We witness this divide in Robert Greene‘s Bisbee ’17, a film documenting the centennial of the Bisbee Deportation. Many of the townspeople weren’t even familiar with the events before Greene arrived and began orchestrating a commemorative reenactment. Many of those who were familiar with the story are sympathetic towards the victims. Others can see both sides. Richard Hodges, who plays Sheriff Harry Wheeler in the reenactment, tells the camera that he wouldn’t have taken the part if he thought the man, who conducted the deportation, was a bad guy. He was a complex character who’s been retrospectively villainized, Hodges claims.
Some citizens in Bisbee can literally see two sides, their families conflicted today about their ancestors’ own involvement 100 years ago. Greene introduces Mel and Steve Ray, a set of brothers whom he casts as their great-grandfather and great-uncle, illustrating an extreme case of political strife among relatives. The former was one of the men deputized, the latter a striking union member, said to have been arrested by his own flesh and blood to be sent off and never heard from again. Mel, Steve, and their mother represent neutrality, expressing empathy for the deputies doing their duty and the miners protesting for safer work conditions.

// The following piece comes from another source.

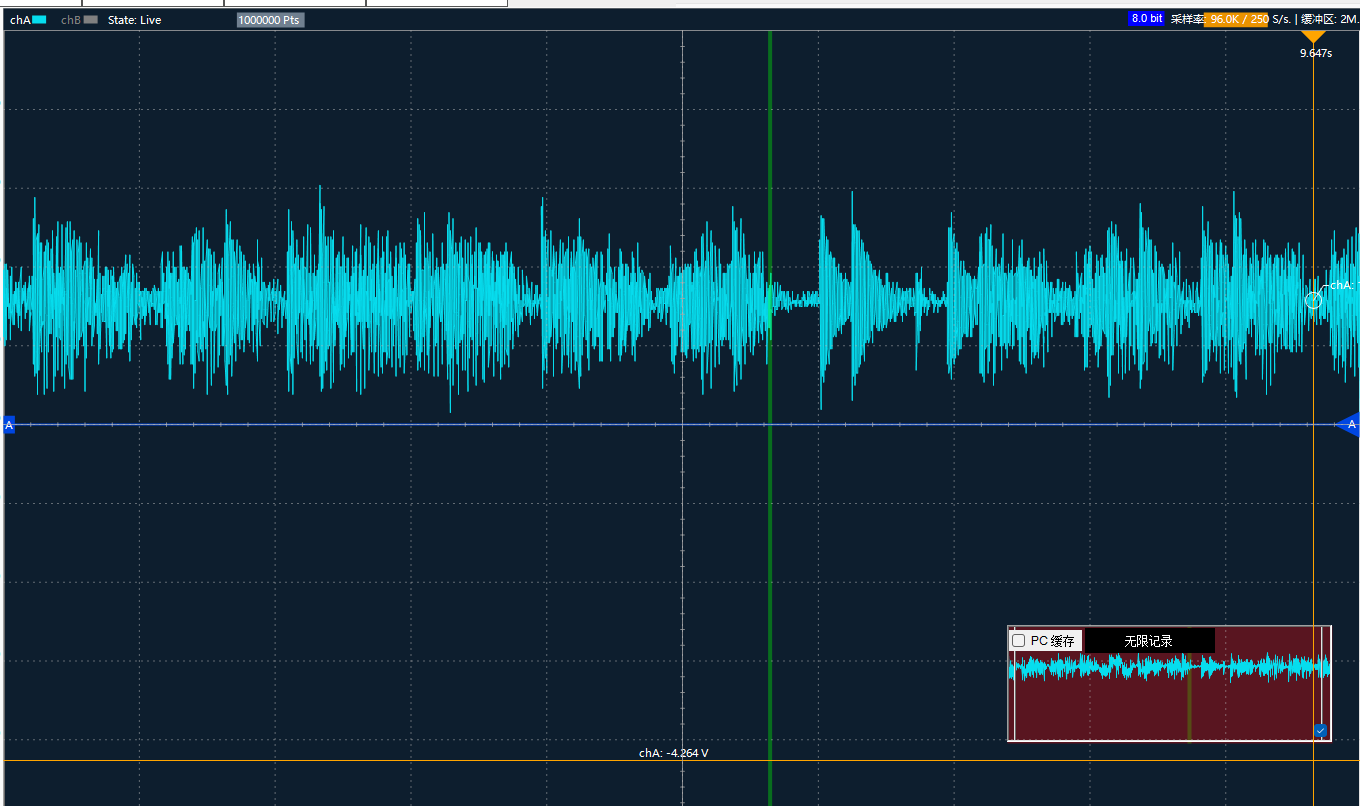Screen dimensions: 1360x806
Task: Click the left blue channel A ground marker
Action: [x=9, y=426]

By the end of Bisbee ’17, which is to say by the end of the climactic reenactment activities, some of the townspeople revisit their feelings about the Bisbee Deportation. But that affected confrontation of the past is just one aspect of the film. This isn’t an American take on The Act of Killing and never presents anything so powerful nor so disturbing as that documentary’s extracted depiction of regret. In a way, Greene’s film is more ambitious and raises more questions. Ultimately, Bisbee ’17 invites a number of interpretations. There’s a lot of timely relevance in its themes, for instance, particularly on the matter of the displacement of undesirables.

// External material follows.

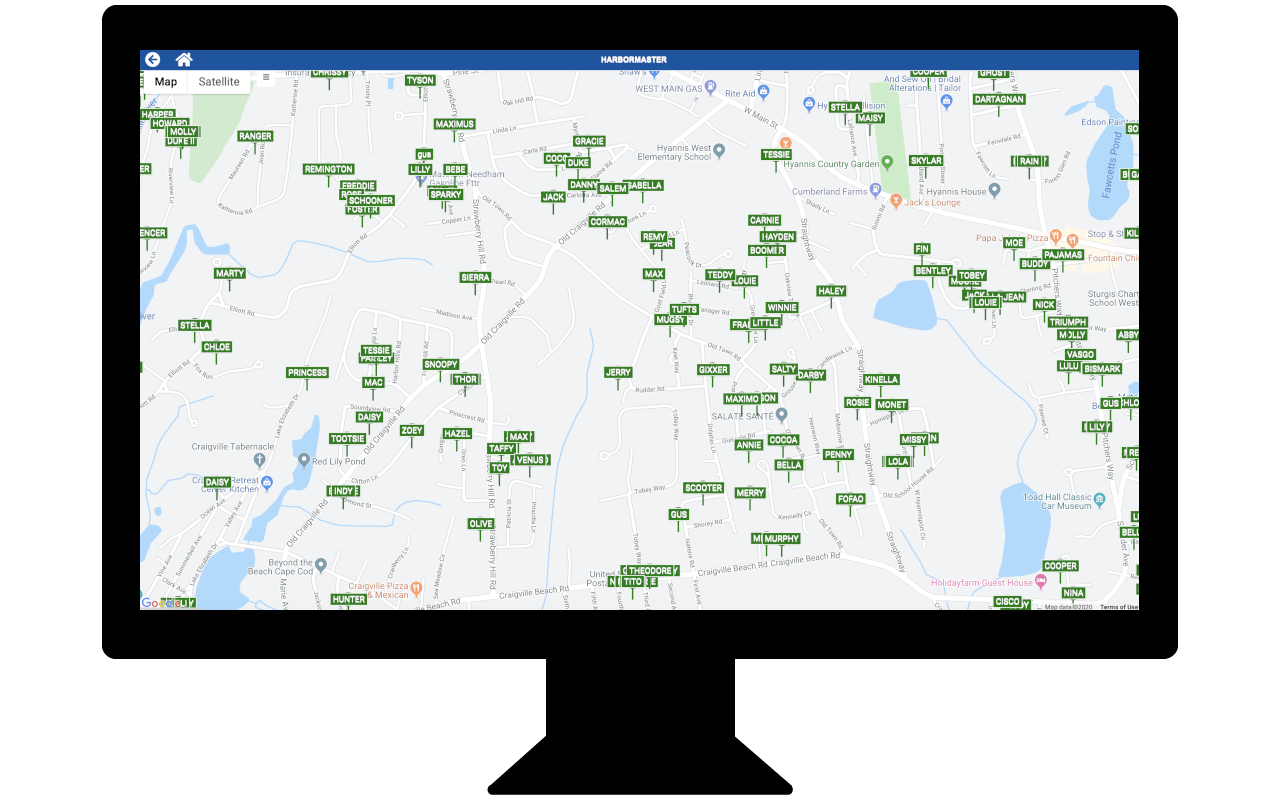Click the JERRY map marker
1280x800 pixels.
[618, 373]
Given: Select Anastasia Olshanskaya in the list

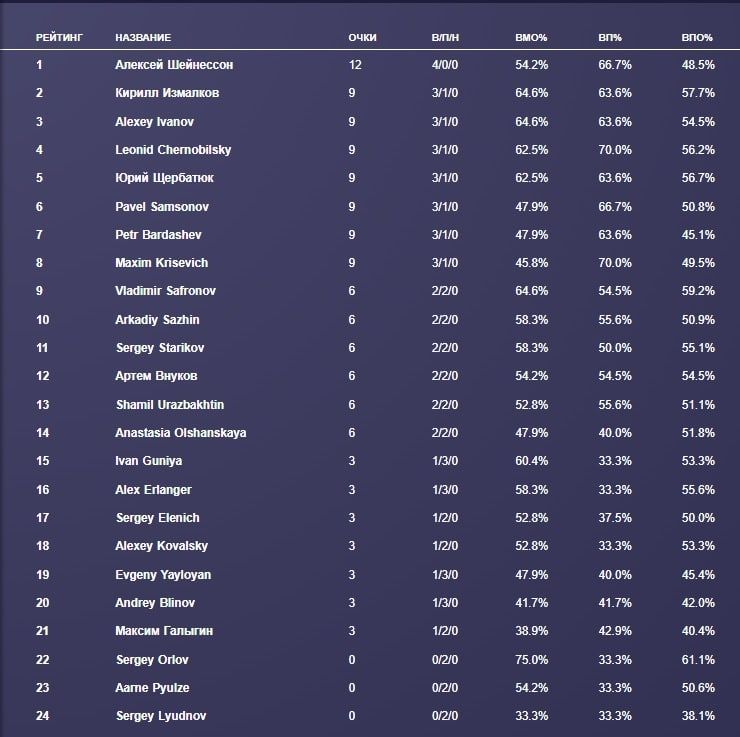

But it’s not quite a film about history being repeated any more than it’s about the deportation itself. It’s not necessarily an allegory for today’s issues, either; in fact, the origins of the film go back 15 years, to when Greene’s mother-in-law moved to Bisbee and the filmmaker visited and became fascinated with the town and its backstory (most of Greene’s documentaries start with a personal link to their subject matter). It’s not a film totally tied up in its own contrivance, like Greene’s previous feature, Kate Plays Christine. Bisbee ’17 is primarily a look at how people engage with history, especially their own personal or communal history.
While the reenactment activities, which were concocted and staged by and for the documentary, are a very big part of the film, there’s so much more to encounter here. We watch a committee of citizens planning their own commemorative endeavors. There’s a woman shown creating an art project honoring each of the exiled individuals. We hear clips of an audio documentary featuring interviews with members of the community telling stories of Bisbee, and we hear parts of the Copper Chronicle, a radio program focused on local history that also serves, in repurposing the scripted and spoken words of host Charles Bethea from the show, as voiceover narration for the film.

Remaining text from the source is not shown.